In several works of Martin Bridson there is a definition of an asynchronously combable group. It looks like this is a rather convenient notion used for estimating Dehn functions, for proving that groups are automatic and for other things. It is only natural to ask how should a group look like if it is so 'bad' that it is not even asynchronously combable? Here are the relevant definitions.
Let $\Gamma$ be a group with finite generating set $\mathcal A$ and $d(x,y)$ be the associated word metric. A combing (normal form) for $\Gamma$ is a set of words $\{\sigma_\gamma\mid\gamma\in\Gamma\}$ in the letters $\mathcal A^\pm$ such that $\sigma_\gamma=\gamma$ in $\Gamma$. Let $$ R=\{\rho\colon\mathbb N\to\mathbb N\mid\rho(0)=0;\,\rho(n+1)\in\{\rho(n),\rho(n)+1\}\,\forall n;\,\rho\text{ unbounded }\}. $$ Given eventually constant paths in the Cayley graph $p_1,p_2\colon\mathbb N\to(\Gamma,d)$ we define $$ D(p_1,p_2)=\min_{\rho,\rho'\in R}\big\{\max_{t\in\mathbb N}\{d(p_1(\rho(t)),p_2(\rho'(t))\}\big\}. $$ Given a combing $\sigma$ for $\Gamma$, the asynchronous width of $\sigma$ is the function $\Phi_\sigma\colon \mathbb N\to\mathbb N$ defined by $$ \Phi_\sigma(n)=\max\{D(\sigma_g,\sigma_h)\mid d(1,g),d(1,h)\leq n;\,d(g,h)=1\}. $$ Here we treat words $\sigma_g$ as paths in the Cayley graph, by continuously extending the graph distance function $d$, which gives all edges length $1$, and assuming that the path $\sigma_g(t)$ is constantly equal to $g$ for $t>\operatorname{length}_{\mathcal A^\pm}(\sigma_g)$.
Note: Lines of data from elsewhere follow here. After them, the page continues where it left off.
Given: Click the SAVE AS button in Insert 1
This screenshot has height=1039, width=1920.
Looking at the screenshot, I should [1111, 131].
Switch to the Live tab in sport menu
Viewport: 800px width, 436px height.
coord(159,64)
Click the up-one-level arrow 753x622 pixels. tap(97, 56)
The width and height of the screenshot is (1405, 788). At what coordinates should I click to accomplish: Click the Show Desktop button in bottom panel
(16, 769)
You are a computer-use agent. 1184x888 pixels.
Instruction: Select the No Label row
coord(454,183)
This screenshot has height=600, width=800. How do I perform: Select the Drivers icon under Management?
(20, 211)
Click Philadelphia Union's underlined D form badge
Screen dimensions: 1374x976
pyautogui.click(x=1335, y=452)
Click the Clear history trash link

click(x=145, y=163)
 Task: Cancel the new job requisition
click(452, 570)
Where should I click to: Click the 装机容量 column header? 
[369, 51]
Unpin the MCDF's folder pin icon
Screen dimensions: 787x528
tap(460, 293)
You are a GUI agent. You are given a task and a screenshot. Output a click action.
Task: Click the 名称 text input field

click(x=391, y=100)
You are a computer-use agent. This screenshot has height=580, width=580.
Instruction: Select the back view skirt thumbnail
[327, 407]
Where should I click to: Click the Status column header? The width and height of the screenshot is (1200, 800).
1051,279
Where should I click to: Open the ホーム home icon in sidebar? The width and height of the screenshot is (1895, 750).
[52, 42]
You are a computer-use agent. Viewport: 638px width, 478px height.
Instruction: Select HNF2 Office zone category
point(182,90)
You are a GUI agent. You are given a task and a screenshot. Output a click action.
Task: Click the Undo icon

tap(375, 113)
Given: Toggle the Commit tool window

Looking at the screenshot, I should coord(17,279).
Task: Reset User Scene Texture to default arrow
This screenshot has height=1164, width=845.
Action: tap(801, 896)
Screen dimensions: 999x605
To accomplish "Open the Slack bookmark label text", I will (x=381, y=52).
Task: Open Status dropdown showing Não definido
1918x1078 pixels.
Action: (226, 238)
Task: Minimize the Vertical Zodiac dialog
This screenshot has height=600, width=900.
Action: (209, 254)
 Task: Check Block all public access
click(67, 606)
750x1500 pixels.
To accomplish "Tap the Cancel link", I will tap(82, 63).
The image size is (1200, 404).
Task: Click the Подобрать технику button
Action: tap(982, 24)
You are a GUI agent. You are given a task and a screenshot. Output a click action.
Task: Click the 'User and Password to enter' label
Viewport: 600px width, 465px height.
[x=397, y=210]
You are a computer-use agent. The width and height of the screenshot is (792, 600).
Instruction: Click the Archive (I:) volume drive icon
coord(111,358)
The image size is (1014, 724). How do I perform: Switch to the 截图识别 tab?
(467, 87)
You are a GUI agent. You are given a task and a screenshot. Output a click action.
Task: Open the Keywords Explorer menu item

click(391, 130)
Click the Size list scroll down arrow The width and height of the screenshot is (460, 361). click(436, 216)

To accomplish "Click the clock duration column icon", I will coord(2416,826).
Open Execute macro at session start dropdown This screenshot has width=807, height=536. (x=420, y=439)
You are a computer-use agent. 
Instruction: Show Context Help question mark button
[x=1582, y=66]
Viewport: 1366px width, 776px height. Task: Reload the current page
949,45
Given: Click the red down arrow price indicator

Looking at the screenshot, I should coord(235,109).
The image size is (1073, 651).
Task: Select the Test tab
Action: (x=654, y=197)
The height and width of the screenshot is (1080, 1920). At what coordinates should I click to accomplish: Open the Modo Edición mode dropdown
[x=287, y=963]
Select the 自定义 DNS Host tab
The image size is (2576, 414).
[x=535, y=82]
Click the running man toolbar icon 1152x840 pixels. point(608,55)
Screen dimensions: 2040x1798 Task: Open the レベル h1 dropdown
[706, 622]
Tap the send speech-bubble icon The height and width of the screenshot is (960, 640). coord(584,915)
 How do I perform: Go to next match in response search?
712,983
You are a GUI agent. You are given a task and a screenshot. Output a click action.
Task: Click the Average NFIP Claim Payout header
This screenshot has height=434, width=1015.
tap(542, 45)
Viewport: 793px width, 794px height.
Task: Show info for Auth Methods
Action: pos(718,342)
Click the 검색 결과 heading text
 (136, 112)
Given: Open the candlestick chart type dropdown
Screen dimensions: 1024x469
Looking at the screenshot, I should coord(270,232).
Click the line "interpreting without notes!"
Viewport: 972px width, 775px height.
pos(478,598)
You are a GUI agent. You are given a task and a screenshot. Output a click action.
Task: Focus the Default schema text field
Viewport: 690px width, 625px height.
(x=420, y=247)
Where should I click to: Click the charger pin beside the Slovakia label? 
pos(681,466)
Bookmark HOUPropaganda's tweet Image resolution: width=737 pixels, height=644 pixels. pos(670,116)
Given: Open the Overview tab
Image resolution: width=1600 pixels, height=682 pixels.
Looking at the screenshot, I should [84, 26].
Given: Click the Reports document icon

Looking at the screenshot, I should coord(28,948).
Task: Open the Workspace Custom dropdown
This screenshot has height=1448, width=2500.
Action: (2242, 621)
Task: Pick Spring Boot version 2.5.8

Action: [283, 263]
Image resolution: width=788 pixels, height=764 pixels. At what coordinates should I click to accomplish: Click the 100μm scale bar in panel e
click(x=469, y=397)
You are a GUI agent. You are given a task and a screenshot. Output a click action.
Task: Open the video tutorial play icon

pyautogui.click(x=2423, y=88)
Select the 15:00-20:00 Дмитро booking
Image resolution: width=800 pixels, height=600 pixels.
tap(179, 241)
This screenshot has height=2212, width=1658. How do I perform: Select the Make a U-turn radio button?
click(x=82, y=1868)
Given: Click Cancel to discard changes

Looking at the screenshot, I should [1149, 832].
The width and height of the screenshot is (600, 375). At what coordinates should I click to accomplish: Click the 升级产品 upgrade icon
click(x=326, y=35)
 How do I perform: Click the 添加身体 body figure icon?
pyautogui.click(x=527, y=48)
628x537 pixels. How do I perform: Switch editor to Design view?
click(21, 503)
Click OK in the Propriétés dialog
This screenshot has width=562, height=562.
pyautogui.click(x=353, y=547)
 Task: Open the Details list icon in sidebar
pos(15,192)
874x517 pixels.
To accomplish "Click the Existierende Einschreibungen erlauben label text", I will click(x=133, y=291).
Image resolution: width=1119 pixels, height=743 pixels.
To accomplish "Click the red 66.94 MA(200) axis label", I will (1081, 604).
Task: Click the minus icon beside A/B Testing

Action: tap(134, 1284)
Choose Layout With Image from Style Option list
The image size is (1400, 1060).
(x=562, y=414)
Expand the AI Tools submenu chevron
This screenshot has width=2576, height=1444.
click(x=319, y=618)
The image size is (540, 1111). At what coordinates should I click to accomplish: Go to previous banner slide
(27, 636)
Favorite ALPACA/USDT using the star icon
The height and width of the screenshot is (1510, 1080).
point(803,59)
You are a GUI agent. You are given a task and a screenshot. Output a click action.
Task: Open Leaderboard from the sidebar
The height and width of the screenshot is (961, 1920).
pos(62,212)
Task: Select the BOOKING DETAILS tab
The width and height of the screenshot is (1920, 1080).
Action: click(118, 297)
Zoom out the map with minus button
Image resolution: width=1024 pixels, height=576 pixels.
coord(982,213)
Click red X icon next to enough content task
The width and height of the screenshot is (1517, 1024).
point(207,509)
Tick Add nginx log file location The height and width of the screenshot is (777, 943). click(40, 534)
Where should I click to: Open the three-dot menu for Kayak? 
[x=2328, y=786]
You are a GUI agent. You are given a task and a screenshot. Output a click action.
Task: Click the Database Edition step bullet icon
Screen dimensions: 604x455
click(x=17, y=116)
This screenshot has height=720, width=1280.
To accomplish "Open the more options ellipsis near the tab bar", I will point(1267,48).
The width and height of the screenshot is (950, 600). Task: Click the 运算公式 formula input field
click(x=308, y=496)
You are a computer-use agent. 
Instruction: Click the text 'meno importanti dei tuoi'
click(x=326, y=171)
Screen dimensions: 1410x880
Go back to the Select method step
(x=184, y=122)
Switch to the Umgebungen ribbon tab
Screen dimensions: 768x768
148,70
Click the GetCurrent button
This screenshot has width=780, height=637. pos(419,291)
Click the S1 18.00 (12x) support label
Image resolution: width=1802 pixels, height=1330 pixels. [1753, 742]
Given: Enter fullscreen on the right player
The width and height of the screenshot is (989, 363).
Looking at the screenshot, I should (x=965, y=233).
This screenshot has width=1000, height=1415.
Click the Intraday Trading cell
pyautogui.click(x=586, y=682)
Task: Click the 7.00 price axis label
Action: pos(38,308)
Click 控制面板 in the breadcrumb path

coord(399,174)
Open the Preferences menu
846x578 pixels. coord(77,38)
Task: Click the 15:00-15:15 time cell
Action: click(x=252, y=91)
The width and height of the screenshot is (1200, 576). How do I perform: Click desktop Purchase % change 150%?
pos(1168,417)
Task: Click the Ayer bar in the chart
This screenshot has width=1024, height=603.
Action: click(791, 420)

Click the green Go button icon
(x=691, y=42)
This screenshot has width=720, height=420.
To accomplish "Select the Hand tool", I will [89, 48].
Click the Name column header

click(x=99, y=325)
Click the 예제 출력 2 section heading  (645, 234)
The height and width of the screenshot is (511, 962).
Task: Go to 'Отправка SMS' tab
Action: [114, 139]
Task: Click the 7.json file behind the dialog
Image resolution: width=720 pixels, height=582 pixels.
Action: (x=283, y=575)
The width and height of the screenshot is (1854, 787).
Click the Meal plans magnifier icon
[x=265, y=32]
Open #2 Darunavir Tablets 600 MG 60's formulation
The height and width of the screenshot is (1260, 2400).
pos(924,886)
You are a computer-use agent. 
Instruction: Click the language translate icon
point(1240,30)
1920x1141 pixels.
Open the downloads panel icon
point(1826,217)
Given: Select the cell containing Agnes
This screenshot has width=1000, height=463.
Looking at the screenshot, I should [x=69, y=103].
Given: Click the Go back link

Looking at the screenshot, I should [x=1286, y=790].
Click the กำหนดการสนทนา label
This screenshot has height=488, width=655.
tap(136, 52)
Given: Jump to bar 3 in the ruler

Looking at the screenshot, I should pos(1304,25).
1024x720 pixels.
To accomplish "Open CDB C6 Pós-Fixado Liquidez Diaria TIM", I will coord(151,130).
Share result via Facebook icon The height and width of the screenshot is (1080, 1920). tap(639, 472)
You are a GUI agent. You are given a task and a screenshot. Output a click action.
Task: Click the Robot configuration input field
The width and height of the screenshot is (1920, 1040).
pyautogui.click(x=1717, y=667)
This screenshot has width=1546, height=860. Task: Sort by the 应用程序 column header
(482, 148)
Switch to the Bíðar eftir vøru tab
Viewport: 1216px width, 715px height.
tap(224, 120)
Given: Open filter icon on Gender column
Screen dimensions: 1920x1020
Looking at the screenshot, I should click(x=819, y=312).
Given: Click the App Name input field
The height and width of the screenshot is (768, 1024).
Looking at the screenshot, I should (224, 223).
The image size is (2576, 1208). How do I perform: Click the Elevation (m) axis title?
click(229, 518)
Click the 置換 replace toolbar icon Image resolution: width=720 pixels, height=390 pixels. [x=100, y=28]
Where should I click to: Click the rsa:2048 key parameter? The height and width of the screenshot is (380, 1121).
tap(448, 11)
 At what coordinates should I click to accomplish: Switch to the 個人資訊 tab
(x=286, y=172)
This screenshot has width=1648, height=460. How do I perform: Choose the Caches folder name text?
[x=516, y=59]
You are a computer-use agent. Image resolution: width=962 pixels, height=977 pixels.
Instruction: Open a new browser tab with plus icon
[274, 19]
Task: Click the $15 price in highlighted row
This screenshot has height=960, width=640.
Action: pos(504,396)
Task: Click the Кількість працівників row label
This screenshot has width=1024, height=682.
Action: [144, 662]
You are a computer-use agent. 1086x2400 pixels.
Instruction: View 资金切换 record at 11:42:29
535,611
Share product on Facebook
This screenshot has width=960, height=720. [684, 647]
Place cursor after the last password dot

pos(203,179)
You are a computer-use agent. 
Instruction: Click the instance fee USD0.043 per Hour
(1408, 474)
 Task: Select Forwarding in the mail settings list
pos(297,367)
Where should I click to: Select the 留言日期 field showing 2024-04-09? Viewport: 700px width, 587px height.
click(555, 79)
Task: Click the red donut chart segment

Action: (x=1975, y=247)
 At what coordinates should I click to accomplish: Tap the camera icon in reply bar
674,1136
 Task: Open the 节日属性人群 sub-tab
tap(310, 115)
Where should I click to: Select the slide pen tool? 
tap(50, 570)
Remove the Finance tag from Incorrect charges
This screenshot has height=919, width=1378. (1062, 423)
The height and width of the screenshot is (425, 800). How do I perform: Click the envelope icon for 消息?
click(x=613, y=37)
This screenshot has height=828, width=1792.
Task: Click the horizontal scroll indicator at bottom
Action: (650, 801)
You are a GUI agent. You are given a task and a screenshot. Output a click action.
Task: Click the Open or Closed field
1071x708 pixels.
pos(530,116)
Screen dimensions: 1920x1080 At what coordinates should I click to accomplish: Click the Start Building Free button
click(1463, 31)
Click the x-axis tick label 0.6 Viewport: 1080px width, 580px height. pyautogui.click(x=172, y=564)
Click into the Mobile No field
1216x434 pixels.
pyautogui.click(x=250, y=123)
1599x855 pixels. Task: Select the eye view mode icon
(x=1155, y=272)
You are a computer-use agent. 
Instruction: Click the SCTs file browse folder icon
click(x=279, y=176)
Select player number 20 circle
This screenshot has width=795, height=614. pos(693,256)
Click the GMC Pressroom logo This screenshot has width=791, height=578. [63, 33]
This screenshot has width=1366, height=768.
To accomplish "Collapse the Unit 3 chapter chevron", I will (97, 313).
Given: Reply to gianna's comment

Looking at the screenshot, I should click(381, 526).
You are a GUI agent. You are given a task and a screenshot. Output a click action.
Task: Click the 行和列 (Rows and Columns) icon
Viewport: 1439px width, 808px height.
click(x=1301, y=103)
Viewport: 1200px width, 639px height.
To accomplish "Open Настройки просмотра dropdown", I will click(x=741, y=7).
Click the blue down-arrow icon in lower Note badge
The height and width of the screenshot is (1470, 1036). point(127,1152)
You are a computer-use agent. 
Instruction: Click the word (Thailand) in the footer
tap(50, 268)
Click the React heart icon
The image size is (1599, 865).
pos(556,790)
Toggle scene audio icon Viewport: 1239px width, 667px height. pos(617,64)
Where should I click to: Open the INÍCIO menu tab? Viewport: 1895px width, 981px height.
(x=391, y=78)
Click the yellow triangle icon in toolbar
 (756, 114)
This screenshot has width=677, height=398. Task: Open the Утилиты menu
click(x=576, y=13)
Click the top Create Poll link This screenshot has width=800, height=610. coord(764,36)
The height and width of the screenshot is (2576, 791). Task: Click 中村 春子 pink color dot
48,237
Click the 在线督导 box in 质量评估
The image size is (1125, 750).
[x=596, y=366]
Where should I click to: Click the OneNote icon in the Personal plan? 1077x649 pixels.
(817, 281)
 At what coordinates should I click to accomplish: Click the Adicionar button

A finitely generated group $\Gamma$ is said to be asynchronously combable if there exists a combing $\sigma$ for $\Gamma$ and a constant $K>0$ such that $\Phi_\sigma(n)\leq K$ for all $n\in\mathbb N$.
The question now is: what is a simple example of a finitely presented group for which the asynchronous width function $\Phi_\sigma(n)$ is unbounded?